Tiberio Bentivoglio, la libertà non ha pizzo

In piedi, Tiberio Bentivoglio
La sanitaria S.Elia
REGGIO CALABRIA – Quattro colpi di pistola 7,65, impugnata nervosamente in una campagna coltivata a ortaggi. Il conto, a febbraio, gliel’hanno presentato così: di mattina presto, dove non te l’aspetti, di spalle. Solo che Tiberio Bentivoglio quel momento l’aveva messo probabilmente in conto da 19 anni, se l’era pure figurato in tutte le variabili possibili e, al primo proiettile che gli ha addentato il polpaccio, ha reagito tuffandosi dentro il furgone da cui era appena sceso; poi ha risposto al fuoco. La pistola custodita da anni nell’inseparabile marsupio gli ha in effetti salvato la vita, ma solo perché, prima di essere sguainata, ha intercettato il proiettile indirizzato alla schiena che avrebbe potuto ucciderlo, eliminando l’uomo e - quel che forse più contava - il suo pessimo esempio. “E’ inutile dire che non si ha paura, che la scelta di denunciare è immediata. Sono solo sciocchezze. Si pondera bene prima di mettere nero su bianco una denuncia. Solo che la paura viene vinta da un altro sentimento importante che si chiama disperazione. Che fai, cambi mestiere o cambi città? Non sono d’accordo. E così si arriva alla denuncia”. Cinquantotto anni, titolare della sanitaria “Sant’Elia” nel rione Condera di Reggio Calabria, un anno prima degli spari Tiberio Bentivoglio la sua scelta di ribellarsi al racket l’aveva raccontata così.
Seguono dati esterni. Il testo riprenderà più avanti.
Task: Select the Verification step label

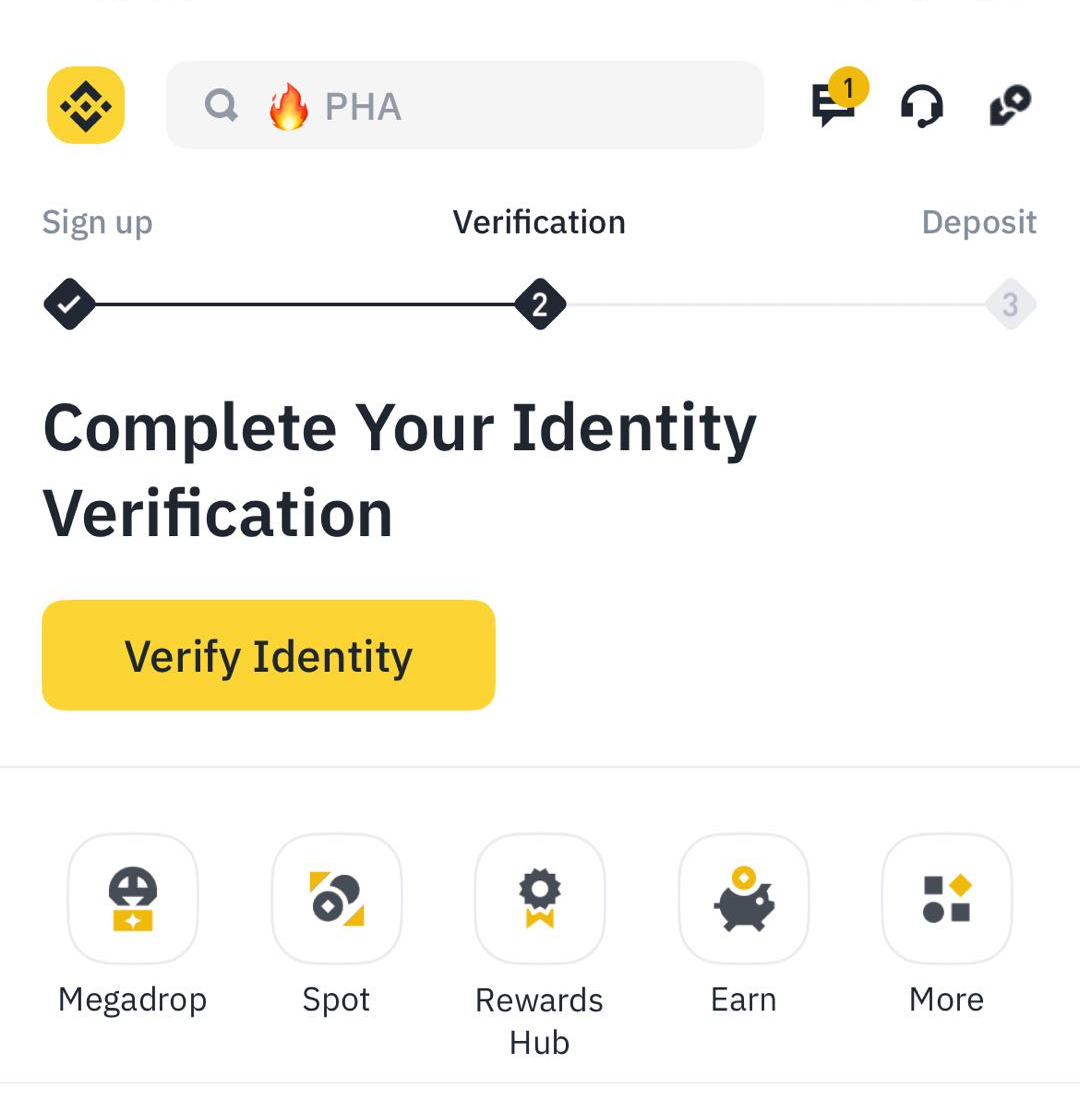Action: 540,222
Di lì a pochi giorni sarebbe stato il primo a ricevere il logo di “Reggioliberareggio”, la rete che come socio di Libera aveva contribuito a costruire per sostenere le vittime del pizzo, promuovere il consumo critico ed invitare alla denuncia i commercianti e gli imprenditori taglieggiati di Reggio Calabria.